Don't forget your history!
For those uninformed, The Revenge of Shinobi was released in the later parts of 1989, one of Sega's earliest titles. What made ROS stand apart from the rest of Sega's library was its visuals, music, and originality in source material. While other Genesis/Mega Drive games were mostly arcade ports, this took an existing arcade name and made a full-fledged, original console title. The result was a benchmark for 2D side-scrolling video games.
You play as Joe Musashi, protagonist and ninja hero. Your quest is to save your fiancée, save the world, and destroy the evil crime syndicate Neo Zeed. You are equipped with shuriken and sword of mystical properties; 8 levels await you with gruesome challenge. The simple premise seems aged but in juxtaposition with other action titles both old and new, ROS held the standard by which all side-scrolling videos are compared. The proof is in the pudding and ROS has butterscotch.
The finer details – the player uses shuriken as a form of projectile by pressing B; each use dispenses one shuriken, which can be replenished by items found in the game. When the player is close to an enemy, instead of dispersing a shuriken of forward momentum, he will perform a melee attack which does not cost any shuriken. The player can also jump by pressing C, along with a follow-up input of the same button for a somersault at the apex of the jump. This technique is the most important in the game, as double-jumping allows to reach far ledges, change between planes from foreground to background, and the ability to perform an 8 Shuriken Whirlwind attack that damages anything within a 90 degree angle. Lastly, the player has Ninjitsu techniques that apply damage to an entire screen, offer temporary invincibility, augmented jumping abilities, and substantial damage at the expense of the player's life.

* * * * * * *

— ACTIVITIES —
1. Answer these questions about the Revenge of Shinobi review, one line each:
(a) When was The Revenge of Shinobi released?
(b) What crime syndicate is Joe Musashi out to destroy?
(c) Which button makes the player jump?
2. Do these statements agree with the Revenge of Shinobi review? Answer yes or no and quote the words that decide it.
(a) The Revenge of Shinobi was a port of an arcade game.
(b) The game has 8 levels.
(c) A melee attack near an enemy uses up one shuriken.
3. Can you carry the Revenge of Shinobi review forward, starting right after its last sentence?

— PROVIDED MATERIAL —
* * * * * * *

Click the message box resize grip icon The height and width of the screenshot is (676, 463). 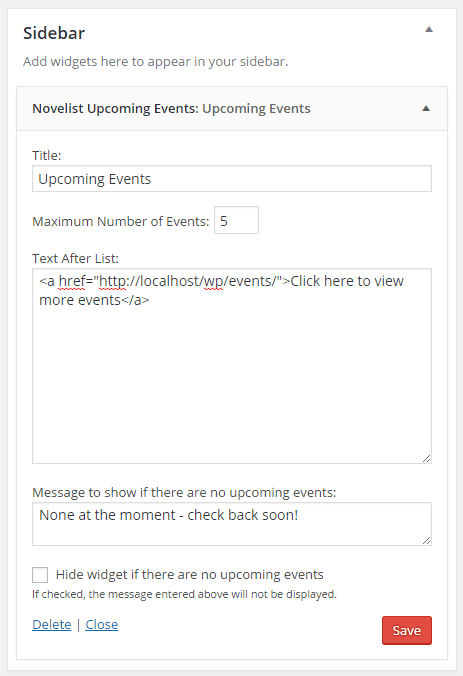click(426, 540)
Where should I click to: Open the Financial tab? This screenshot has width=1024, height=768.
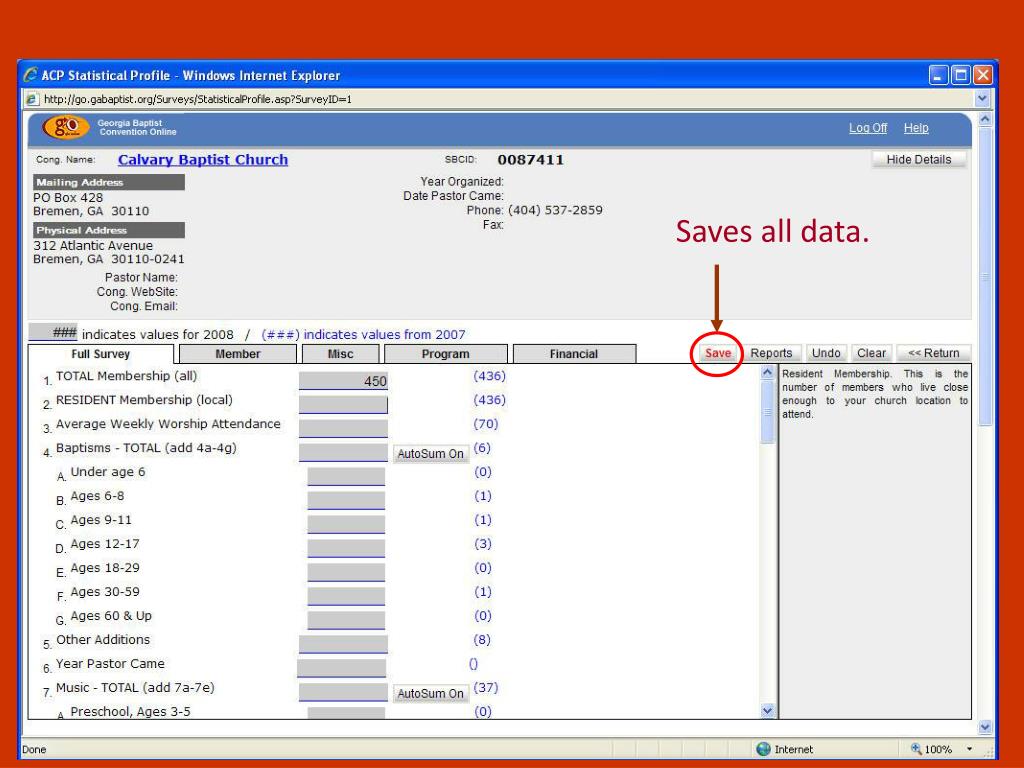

* * * * * * *

— ANSWERS BY ITEM NUMBER —
1.
(a) In the later parts of 1989.
(b) Neo Zeed.
(c) C.

2.
(a) No: "this took an existing arcade name and made a full-fledged, original console title."
(b) Yes: "8 levels await you with gruesome challenge."
(c) No: "he will perform a melee attack which does not cost any shuriken."

3.
While the above seems simple and intuitive enough, an intense and brilliantly laid level design is required for any of this to shine through; thankfully, such is the case for ROS. The levels offer variety and tight handling of shuriken throwing and double-jumping. Common complaints of ROS are that the levels are too tough and demanding; I offer a converse opinion, which states that ROS stands the test of time because of its uncompromising challenge. While it is popular today to claim Shinobi 3 is the better game, Shinobi 3 offers smooth handling in sacrifice for difficulty, resulting in a very easy game that can be completed on the first sitting. While many state ROS feels clunky in comparison, the level design uses Musashi abilities perfectly, demanding sharp reflexes and memorization from the player for progression to be made. It may not look as flashy, but the end product of ROS professes a strong bond between gamer and the game than its sequel does.
To quickly note, the graphics and music are excellent in ROS. While the visuals are dated, the art direction is still comparable to current attempts replicating feudal-Asian locales. The music was composed by Yuzo Koshiro; if you have no idea who he is than you have not heard the Genesis's true potential in sound production.
I am an enemy of score-based reviews, so don't take the numbers above as seriously as my words here: The Revenge of Shinobi is one of the best games you will play on Sega Genesis. For many, this is the best game that exists. In 1989, this was the killer-application for Sega's flagship console; today it stands as a marker for which other games of its kin must attempt to flank.